Premier protagoniste à s'être confessé publiquement, Jérôme Lavrilleux a affirmé lundi à l'AFP qu'il comptait assumer ses responsabilités, mais qu'il attendait que chacun fasse de même. Sont visés notamment le directeur général de l'UMP Eric Cesari, et le directeur de campagne de Nicolas Sarkozy, Guillaume Lambert, par ailleurs chef de cabinet à l'Elysée en 2012. Le premier, qui vient d'être écarté par la nouvelle direction du parti, est considéré depuis des années comme un relais de Nicolas Sarkozy au sein du parti.
Ces deux protagonistes réfutent fermement avoir été au courant d'un système de fausse facturation. Le 27 mai, Guillaume Lambert, avait affirmé, par la voix de son avocat, qu'il était "totalement étranger aux dispositions mises en place entre Bygmalion et l'UMP".
Pourtant, selon Jérôme Lavrilleux, les deux protagonistes étaient bien présents dans le bureau d'Eric Cesari à l'UMP, avec Franck Attal, lors de la prise de décision, entre fin mai et début juin, quelques semaines après la défaite de Nicolas Sarkozy.
Il affirme avoir été informé de la décision dans la foulée, mais assure qu'il n'en a parlé ni à Nicolas Sarkozy, ni au patron de l'UMP, Jean-François Copé.

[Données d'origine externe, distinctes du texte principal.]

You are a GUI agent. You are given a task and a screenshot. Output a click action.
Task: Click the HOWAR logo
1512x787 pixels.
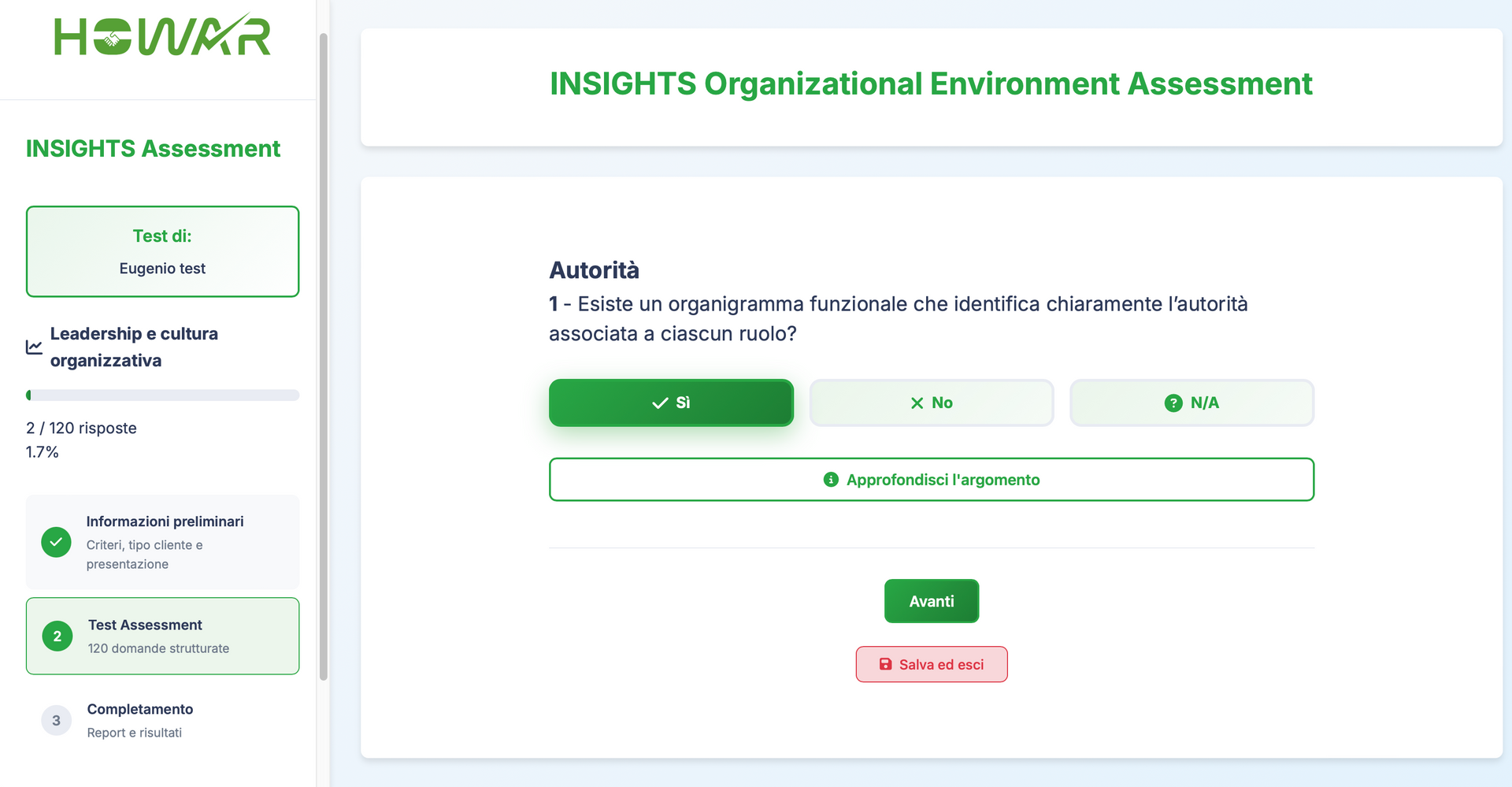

Jérôme Lavrilleux dément aussi avec force que la société Bygmalion, fondée par deux proches de M. Copé, ait pu servir à constituer un "trésor de guerre" pour le député-maire de Meaux.
Elu député européen à la veille de l'explosion de l'affaire, Jérôme Lavrilleux compte aller au bout de son mandat européen, bien que des voix à l'UMP se soient élevées pour lui demander de démissionner. Mais en privé, il ne se fait aucune illusion sur son avenir politique.
Quant à Jean-François Copé, il a été contraint par l'affaire à lâcher les rênes de l'UMP.